* SET EXERCISE
Pick out every line in the data below that contains the word "Where", and copy each of those lines.

* EXCERPTED DATA
--------------------------------------------------
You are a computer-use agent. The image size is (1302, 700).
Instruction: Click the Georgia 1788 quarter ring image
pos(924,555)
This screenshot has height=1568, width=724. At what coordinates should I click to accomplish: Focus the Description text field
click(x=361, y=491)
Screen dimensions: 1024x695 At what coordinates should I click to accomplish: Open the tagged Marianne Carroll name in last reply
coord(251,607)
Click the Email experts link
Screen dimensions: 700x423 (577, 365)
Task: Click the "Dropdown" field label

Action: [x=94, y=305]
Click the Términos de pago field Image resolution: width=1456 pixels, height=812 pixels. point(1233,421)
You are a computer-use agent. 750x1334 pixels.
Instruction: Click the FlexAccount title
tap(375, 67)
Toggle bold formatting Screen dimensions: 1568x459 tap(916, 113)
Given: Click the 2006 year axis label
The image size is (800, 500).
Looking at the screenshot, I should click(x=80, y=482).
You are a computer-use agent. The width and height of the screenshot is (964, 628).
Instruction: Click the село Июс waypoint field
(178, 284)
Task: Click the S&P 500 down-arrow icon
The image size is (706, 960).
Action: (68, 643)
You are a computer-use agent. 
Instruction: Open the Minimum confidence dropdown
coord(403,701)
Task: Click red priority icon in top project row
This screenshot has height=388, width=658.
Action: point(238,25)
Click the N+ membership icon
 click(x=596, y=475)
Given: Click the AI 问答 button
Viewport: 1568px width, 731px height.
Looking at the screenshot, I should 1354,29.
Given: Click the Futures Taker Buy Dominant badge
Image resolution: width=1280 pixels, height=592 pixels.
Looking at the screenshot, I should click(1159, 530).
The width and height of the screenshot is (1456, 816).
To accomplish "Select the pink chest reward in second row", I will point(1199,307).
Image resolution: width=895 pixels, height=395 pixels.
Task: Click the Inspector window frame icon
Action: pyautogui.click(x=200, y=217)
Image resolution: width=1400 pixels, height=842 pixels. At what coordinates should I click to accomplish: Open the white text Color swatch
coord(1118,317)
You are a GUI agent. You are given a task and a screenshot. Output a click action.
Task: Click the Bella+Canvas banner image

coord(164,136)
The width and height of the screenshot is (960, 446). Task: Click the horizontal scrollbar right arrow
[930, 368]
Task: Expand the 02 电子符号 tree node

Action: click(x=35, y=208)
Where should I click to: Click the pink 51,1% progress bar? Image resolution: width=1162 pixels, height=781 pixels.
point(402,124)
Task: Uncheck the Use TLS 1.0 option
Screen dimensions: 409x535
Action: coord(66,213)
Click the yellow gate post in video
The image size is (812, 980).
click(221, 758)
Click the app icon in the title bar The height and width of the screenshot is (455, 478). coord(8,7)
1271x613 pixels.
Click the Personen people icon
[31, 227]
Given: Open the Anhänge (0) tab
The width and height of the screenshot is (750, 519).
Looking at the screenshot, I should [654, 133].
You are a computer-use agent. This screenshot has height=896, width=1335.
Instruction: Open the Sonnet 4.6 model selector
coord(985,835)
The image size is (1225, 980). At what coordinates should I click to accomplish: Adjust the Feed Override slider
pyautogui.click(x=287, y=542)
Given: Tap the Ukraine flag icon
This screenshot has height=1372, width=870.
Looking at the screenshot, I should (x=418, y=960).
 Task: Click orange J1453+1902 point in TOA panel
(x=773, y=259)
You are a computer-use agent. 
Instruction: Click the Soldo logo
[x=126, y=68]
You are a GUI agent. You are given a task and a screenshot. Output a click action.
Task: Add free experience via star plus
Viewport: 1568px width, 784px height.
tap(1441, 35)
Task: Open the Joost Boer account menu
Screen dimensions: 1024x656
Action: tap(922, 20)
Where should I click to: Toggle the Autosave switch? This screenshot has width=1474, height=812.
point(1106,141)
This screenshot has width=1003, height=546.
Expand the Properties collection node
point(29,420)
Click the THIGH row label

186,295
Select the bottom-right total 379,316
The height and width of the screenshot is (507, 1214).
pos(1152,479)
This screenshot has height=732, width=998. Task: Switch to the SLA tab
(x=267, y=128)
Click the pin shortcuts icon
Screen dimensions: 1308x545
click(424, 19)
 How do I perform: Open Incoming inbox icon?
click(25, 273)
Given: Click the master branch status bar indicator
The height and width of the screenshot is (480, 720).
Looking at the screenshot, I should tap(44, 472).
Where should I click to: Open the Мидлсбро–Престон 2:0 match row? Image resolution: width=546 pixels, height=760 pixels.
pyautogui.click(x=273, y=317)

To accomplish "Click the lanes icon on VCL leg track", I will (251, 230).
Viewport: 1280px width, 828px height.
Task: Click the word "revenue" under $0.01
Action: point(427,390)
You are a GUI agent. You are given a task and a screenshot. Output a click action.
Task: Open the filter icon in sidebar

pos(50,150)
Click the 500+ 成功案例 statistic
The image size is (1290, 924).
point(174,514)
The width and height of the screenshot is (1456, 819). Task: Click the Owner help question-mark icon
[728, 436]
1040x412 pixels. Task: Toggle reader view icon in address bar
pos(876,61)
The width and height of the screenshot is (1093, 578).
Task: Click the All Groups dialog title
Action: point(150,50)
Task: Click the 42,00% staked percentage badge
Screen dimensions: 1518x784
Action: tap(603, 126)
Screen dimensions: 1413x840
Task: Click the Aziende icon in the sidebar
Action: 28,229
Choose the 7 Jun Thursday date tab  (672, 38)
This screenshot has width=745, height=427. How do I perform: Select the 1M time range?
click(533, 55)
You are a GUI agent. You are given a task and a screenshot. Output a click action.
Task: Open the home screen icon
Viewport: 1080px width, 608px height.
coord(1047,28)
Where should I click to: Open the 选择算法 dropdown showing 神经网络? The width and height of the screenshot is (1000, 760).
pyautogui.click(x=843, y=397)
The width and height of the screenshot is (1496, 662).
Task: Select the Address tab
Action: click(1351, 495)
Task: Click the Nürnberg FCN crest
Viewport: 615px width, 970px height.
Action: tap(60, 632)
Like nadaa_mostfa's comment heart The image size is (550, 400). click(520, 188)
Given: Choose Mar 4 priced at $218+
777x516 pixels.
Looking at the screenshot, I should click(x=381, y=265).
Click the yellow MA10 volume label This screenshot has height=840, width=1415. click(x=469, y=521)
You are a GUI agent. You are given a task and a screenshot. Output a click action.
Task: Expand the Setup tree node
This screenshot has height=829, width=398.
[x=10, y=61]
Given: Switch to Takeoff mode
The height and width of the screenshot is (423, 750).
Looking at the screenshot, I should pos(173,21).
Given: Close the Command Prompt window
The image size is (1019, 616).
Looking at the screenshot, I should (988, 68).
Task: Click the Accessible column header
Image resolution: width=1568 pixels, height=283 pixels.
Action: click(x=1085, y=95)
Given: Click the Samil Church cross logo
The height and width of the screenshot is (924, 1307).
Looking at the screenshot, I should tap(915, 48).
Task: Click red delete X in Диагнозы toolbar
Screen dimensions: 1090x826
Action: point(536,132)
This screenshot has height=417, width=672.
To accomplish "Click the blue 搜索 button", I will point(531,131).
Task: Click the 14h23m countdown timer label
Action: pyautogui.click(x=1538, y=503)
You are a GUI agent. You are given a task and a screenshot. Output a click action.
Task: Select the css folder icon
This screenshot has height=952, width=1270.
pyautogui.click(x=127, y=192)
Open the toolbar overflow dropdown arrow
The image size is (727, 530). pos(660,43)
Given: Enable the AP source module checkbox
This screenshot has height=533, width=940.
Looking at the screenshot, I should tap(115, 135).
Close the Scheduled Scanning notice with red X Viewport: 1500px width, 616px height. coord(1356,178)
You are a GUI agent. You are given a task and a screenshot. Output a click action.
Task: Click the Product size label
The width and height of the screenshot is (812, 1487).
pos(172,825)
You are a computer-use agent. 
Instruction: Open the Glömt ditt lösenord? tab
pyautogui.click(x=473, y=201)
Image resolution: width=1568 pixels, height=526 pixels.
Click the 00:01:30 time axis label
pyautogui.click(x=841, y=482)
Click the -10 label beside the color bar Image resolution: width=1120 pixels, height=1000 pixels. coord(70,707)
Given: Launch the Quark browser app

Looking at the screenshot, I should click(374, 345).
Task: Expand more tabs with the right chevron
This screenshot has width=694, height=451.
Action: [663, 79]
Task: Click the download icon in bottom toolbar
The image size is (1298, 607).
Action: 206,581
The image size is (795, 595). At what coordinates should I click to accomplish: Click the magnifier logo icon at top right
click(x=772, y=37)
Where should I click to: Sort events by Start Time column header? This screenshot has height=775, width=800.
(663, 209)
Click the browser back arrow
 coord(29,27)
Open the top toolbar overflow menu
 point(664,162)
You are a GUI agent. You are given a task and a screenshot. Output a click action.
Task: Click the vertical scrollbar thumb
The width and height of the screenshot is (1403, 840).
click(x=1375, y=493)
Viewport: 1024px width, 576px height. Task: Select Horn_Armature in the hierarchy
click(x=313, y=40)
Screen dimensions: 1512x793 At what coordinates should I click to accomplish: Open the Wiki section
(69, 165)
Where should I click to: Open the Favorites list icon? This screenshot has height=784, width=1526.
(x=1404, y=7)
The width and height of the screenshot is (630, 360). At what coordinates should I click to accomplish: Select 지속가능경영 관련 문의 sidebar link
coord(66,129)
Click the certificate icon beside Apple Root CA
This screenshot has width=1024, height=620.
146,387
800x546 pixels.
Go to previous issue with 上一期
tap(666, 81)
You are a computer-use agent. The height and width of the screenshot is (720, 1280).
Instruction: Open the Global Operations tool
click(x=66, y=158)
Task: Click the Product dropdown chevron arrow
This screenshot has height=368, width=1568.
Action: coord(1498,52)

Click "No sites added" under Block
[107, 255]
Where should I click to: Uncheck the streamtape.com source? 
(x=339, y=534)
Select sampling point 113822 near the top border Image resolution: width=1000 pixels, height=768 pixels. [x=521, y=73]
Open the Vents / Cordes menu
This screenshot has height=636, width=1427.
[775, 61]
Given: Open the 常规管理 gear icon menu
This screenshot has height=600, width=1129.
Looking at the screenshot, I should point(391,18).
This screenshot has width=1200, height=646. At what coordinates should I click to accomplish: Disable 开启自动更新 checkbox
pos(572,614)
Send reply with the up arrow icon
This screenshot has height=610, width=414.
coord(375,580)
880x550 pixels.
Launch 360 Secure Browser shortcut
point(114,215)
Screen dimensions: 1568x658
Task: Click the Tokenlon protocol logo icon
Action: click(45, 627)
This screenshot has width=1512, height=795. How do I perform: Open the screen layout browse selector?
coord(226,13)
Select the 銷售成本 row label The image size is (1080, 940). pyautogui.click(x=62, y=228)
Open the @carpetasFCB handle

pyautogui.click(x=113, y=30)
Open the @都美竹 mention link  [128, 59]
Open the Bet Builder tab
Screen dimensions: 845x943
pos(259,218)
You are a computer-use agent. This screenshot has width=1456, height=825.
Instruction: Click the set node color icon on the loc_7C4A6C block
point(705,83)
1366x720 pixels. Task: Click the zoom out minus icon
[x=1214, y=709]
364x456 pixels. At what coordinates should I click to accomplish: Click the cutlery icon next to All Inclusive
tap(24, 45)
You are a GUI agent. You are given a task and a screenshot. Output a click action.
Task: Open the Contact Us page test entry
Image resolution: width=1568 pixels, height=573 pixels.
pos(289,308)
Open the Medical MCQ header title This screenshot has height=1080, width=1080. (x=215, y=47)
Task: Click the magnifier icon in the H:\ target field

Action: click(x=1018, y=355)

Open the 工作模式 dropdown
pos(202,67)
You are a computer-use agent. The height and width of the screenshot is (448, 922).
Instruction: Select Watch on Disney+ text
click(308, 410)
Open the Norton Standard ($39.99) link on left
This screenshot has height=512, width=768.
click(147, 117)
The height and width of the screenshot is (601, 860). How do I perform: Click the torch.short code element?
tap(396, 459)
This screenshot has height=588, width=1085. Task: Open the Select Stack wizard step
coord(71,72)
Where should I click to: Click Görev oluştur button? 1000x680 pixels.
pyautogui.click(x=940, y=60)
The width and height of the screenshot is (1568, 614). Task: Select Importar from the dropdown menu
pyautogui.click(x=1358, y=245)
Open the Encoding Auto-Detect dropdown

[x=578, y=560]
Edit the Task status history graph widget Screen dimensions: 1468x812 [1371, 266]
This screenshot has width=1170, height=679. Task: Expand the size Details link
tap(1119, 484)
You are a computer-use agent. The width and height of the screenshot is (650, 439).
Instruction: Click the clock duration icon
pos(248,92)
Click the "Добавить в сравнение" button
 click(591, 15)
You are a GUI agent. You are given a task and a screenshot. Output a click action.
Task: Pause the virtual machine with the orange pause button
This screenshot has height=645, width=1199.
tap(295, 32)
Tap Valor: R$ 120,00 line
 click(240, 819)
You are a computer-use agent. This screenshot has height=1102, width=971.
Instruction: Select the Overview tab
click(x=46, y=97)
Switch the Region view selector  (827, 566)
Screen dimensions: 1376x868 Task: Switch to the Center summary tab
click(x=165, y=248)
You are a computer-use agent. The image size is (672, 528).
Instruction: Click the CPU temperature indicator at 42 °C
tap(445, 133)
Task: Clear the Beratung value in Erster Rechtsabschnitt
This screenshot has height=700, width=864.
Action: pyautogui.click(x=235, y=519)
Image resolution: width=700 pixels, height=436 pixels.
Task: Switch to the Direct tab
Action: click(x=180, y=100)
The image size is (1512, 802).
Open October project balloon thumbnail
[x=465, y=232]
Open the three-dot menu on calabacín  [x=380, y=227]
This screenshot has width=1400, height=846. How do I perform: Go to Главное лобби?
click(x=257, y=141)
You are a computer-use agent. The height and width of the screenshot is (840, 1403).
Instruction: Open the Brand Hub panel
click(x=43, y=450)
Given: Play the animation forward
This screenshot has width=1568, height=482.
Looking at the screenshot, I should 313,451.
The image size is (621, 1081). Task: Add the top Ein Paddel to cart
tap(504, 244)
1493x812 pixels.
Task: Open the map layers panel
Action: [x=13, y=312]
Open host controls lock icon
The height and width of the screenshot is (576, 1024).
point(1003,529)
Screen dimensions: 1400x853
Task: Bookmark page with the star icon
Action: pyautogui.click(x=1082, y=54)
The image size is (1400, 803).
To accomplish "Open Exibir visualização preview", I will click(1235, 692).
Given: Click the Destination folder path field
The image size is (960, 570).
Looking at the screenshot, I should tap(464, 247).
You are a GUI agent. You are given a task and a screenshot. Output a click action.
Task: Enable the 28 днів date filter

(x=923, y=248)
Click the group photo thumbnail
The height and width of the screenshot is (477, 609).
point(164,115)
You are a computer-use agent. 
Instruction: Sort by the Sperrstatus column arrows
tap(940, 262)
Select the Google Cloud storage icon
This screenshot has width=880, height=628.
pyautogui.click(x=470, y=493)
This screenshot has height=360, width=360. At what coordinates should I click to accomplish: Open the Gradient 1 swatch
--------------------------------------------------
* WRITTEN SOLUTION
Where should I click to: Click the pink 51,1% progress bar? Image resolution: width=1162 pixels, height=781 pixels.
Where should I click to: Toggle the Autosave switch? This screenshot has width=1474, height=812.
Where should I click to: Open the Мидлсбро–Престон 2:0 match row? Image resolution: width=546 pixels, height=760 pixels.
Where should I click to: Open the 选择算法 dropdown showing 神经网络? The width and height of the screenshot is (1000, 760).
Where should I click to: Sort events by Start Time column header? This screenshot has height=775, width=800.
Where should I click to: Open the Favorites list icon? This screenshot has height=784, width=1526.
Where should I click to: Uncheck the streamtape.com source? 
Where should I click to: Click Görev oluştur button? 1000x680 pixels.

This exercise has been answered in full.